> _SOURCE PASSAGE_
┄┄┄┄┄┄┄┄┄┄┄┄┄┄┄┄┄┄┄┄

Heavily sedated wouldn't be adequate, I don't think.

The example of my parents cropping is from long, long ago. There was not modern anesthesia to be had (I suspect that chloroform was used, but I am not sure). In a vet's office or in my parents' kitchen, probably not much could have been done had something gone wrong.

As for what goes on now, people who have litters to be cropped need to learn what they can, balance factors and come to what they feel is the best decision for their situation. I really would be uncomfortable having a litter of baby puppies exposed to a veterinarian's office... does that balance not having certain emergency equipment? I dunno... I haven't had to make that decision. If I have a litter of show pups and want ears that are done by someone on the other side of the country, is it better to travel far and long with a dozen pups and then back again, or better to illegally fly in the person who does those ears? Again, I haven't had to make that decision. In a perfect world, I would want to have the cropping I bought be legal, be as stress-free as possible, be as free of exposure to communicable disease as possible, be as medically competant as possible, and be as aesthetically pleasing as possible... I suspect that it is very rare to be able to fully satisfy all of those criteria, and so one has to weigh this factor against that and make the best decision possible. Not everyone's decision will be the same, and I don't think that that necessarily makes anyone wrong.

┄┄┄┄┄┄┄┄┄┄┄┄┄┄┄┄┄┄┄┄

> _DATASET SECTION_
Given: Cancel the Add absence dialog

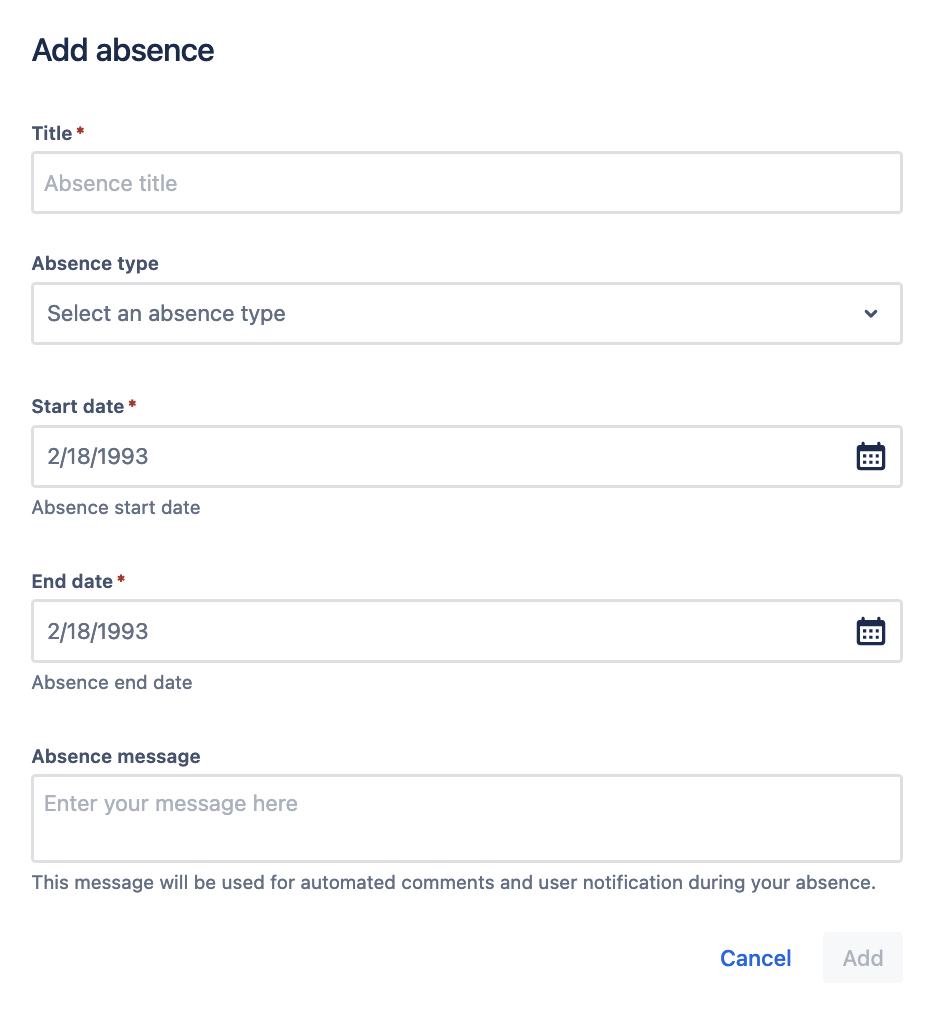Looking at the screenshot, I should [755, 958].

┄┄┄┄┄┄┄┄┄┄┄┄┄┄┄┄┄┄┄┄

> _WHAT THIS EXERCISE ASKS_
a - Answer these from the ear-cropping post, one line each:
(i) What anesthetic does the writer suspect was used when the writer's parents cropped ears?
(ii) Where does the writer say not much could probably have been done had something gone wrong?
(iii) For a litter of show pups whose ears are to be done by someone on the other side of the country, what two options does the writer weigh?
b - Say whether each statement agrees with the ear-cropping post. Answer yes or no, and quote the words that decide it.
(i) The writer's parents did their cropping recently.
(ii) The writer has personally had to decide whether to expose a litter of puppies to a veterinarian's office.
(iii) The writer holds that people reaching different decisions are not necessarily wrong.

> _SOLUTIONS FOR EACH TASK_
a -
(i) Chloroform, though the writer is not sure.
(ii) In a vet's office or in the writer's parents' kitchen.
(iii) Traveling far and long with a dozen pups and then back again, or illegally flying in the person who does those ears.

b -
(i) No: "The example of my parents cropping is from long, long ago."
(ii) No: "I dunno... I haven't had to make that decision."
(iii) Yes: "Not everyone's decision will be the same, and I don't think that that necessarily makes anyone wrong."